The @ operator may be deprecated, but what it does, is not.

Suppress the errors by settings or setting blank the error-handler for the lines of code you used the @ operator previously and you should get it to work (functions that come to mind: error_reporting(), set_error_handler()).

This should then already suppress the error and henceforth even if the Phpunit run configuration is "sharp" and would mark the test as a failed on error (or at least warns, this is what you normally want in testing) as the error has been suppressed before Phpunits test-runner could be noticed by it (the phpunit error handler is set blank when you set your own handler, and active again after you unset it), there is no additional handing of it any longer by Phpunit.

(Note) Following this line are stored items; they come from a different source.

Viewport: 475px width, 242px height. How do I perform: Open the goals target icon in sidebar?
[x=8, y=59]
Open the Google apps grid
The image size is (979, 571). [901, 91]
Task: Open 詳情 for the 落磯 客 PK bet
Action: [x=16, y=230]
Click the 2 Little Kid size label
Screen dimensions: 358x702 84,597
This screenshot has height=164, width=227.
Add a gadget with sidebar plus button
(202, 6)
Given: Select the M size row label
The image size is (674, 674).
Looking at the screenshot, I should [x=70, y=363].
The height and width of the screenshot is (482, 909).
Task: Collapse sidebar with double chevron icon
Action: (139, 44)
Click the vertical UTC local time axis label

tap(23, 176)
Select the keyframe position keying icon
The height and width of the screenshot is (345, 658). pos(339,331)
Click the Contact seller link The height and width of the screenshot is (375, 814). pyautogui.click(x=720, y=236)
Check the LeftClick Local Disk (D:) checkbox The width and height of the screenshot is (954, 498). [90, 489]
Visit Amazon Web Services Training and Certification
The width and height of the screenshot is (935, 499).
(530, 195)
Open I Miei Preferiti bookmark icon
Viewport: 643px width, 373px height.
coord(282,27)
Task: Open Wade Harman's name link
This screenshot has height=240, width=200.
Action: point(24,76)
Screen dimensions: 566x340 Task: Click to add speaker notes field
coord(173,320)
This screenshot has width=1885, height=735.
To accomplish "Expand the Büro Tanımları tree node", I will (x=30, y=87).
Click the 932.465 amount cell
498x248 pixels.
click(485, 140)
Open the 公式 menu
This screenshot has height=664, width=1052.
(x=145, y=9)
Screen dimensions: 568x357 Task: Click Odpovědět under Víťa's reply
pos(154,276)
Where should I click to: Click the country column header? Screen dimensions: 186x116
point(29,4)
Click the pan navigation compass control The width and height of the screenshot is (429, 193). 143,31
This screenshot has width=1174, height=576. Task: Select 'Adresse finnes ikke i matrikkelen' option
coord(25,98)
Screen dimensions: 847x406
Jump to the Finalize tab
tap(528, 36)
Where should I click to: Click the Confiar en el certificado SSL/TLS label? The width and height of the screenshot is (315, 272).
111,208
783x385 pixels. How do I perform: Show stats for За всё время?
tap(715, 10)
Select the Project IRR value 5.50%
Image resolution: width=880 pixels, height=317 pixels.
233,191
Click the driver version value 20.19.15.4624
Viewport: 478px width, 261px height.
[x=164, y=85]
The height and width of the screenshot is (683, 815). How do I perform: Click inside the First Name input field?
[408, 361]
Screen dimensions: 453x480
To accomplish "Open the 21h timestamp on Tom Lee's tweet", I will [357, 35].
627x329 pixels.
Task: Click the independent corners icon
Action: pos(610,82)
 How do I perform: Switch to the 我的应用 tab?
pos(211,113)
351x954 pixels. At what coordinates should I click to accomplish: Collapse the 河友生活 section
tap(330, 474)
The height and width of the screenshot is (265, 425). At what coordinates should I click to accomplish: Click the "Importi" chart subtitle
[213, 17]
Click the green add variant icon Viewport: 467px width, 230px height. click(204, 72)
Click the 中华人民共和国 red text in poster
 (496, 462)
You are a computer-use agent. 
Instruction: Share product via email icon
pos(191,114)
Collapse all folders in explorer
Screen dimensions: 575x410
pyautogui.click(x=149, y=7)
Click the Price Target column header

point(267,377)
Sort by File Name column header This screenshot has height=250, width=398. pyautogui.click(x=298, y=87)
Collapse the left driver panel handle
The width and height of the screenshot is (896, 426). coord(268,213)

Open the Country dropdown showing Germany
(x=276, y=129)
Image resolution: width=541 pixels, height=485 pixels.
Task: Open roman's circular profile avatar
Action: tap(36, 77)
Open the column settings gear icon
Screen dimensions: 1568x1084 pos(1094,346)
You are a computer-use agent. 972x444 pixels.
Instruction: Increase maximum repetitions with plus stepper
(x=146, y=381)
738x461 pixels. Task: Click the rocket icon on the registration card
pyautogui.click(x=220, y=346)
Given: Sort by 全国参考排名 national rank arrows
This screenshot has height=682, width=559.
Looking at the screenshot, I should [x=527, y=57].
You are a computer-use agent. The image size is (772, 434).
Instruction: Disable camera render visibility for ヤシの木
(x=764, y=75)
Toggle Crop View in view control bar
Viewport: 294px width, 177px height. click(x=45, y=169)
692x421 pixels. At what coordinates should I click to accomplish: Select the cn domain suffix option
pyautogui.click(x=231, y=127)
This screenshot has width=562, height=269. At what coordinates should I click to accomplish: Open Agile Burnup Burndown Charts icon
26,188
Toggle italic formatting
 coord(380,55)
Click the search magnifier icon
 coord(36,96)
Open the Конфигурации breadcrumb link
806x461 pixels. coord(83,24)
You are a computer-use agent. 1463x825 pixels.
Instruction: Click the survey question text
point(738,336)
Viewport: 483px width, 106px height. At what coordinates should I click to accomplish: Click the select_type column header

So how do I actually suppress all the stack trace stuff from appearing in the PHPUnit console?

The previous stacktrace may not be fully gone after the change if some internal handling is adding it. One extension that does this I know about is xdebug and the stacktrace might then be caused by runtime configuration.

Take care you're using the right settings in testing or at least don't fear if you still see a stacktrace and can't explain it to yourself.

For Xdebug it's the develop mode in xdebug, remove it and the stack-traces done by xdebug to aid in development are gone.


You should get it to work on the level of the test. This would be the first milestone. Lets assume already being there and add some more context:

You now have two tests:

  1. The original test (that is not sufficient for you under PHP 8, maybe even fails).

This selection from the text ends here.